Data under study:
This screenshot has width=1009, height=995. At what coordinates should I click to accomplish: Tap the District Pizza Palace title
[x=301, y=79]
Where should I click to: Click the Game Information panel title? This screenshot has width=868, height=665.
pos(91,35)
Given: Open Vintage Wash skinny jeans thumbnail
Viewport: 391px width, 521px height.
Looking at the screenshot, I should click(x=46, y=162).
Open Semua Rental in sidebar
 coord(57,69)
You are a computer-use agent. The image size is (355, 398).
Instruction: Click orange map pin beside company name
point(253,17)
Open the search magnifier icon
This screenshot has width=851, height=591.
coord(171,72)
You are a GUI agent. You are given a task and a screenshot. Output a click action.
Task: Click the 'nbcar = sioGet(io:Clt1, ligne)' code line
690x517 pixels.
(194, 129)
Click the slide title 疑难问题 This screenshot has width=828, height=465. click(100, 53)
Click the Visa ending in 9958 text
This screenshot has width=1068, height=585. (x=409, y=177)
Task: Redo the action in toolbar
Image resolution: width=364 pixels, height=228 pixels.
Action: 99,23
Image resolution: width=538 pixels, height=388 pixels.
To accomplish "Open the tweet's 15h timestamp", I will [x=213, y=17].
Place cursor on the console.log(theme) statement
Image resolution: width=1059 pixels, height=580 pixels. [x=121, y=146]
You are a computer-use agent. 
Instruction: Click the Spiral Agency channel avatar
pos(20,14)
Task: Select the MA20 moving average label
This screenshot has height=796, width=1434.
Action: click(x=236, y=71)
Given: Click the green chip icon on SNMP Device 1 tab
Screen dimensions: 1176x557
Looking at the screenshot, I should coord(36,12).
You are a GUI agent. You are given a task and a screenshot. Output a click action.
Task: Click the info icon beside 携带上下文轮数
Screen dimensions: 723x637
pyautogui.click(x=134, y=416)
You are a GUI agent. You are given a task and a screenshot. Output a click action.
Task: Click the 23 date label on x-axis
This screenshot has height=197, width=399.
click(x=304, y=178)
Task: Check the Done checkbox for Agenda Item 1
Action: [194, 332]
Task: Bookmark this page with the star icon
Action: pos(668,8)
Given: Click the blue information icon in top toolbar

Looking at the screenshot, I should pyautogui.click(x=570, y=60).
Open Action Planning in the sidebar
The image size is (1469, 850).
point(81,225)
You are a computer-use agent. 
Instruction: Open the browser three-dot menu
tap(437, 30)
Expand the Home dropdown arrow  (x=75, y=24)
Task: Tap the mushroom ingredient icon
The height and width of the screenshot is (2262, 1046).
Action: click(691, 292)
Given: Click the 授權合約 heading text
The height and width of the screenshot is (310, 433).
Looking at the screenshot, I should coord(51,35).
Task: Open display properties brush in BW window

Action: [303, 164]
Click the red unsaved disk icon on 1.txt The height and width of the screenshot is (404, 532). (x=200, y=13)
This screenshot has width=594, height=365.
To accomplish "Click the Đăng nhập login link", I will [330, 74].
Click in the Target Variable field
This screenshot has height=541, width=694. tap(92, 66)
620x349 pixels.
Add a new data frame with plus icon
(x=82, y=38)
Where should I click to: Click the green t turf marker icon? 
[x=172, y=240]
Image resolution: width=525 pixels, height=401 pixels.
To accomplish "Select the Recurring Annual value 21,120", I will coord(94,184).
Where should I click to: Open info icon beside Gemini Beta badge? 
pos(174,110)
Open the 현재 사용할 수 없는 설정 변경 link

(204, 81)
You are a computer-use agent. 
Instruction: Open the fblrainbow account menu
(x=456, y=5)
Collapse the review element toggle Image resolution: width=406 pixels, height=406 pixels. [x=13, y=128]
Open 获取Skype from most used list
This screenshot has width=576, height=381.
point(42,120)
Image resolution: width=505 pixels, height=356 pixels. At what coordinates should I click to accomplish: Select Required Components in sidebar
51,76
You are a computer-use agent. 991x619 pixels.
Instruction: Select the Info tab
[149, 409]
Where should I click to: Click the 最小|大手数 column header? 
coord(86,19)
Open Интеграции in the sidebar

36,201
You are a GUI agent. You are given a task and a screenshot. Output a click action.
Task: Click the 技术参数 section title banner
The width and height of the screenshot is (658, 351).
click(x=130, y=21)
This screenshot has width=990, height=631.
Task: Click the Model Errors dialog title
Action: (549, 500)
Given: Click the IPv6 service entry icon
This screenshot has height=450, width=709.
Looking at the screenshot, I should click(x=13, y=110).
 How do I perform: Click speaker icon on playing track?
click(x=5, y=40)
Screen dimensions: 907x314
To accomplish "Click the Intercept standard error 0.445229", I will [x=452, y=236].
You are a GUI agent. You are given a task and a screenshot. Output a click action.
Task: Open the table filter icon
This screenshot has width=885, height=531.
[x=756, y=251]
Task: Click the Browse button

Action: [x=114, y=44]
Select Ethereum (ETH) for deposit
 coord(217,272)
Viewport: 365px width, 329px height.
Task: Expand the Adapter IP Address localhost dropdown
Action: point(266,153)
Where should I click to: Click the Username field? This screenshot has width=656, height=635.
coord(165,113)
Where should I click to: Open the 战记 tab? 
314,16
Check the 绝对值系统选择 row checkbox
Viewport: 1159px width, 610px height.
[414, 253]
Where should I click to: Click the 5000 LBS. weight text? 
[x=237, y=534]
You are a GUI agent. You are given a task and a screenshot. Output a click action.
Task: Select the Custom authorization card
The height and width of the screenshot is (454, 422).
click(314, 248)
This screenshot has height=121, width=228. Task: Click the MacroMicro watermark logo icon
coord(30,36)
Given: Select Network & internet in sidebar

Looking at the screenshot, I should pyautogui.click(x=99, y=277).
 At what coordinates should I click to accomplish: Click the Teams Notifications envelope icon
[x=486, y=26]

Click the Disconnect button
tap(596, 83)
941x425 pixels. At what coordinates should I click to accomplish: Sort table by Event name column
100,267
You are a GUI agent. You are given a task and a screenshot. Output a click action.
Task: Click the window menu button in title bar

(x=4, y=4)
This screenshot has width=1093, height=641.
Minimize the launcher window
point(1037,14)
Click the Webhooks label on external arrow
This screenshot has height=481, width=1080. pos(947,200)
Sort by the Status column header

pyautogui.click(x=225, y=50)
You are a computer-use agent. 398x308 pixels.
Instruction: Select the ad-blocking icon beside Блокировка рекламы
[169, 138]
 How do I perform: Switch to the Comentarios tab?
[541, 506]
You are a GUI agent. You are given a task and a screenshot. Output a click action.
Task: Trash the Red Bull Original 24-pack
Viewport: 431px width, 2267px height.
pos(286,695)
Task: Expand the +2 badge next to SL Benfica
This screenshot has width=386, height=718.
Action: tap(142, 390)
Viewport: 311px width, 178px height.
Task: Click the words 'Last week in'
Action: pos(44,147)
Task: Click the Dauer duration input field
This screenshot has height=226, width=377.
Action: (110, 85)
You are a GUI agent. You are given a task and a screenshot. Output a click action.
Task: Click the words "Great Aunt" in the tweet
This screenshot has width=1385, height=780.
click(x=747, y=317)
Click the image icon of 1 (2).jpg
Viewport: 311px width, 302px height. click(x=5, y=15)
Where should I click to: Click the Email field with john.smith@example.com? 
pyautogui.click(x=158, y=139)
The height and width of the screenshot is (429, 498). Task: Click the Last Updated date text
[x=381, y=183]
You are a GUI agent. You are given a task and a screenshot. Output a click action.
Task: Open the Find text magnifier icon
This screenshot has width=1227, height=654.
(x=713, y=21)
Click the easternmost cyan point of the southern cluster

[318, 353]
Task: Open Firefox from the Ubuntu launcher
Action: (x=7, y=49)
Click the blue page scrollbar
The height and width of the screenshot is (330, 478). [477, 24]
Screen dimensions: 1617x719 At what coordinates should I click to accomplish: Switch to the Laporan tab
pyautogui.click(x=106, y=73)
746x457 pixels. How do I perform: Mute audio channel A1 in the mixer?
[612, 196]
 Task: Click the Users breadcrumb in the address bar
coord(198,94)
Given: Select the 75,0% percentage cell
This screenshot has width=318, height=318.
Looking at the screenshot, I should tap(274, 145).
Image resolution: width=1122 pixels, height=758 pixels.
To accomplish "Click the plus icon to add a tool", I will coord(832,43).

Work instruction: Which lines in the records above include the word "tweet"? Copy them out.

Exercise solution:
To accomplish "Open the tweet's 15h timestamp", I will [x=213, y=17].
Task: Click the words "Great Aunt" in the tweet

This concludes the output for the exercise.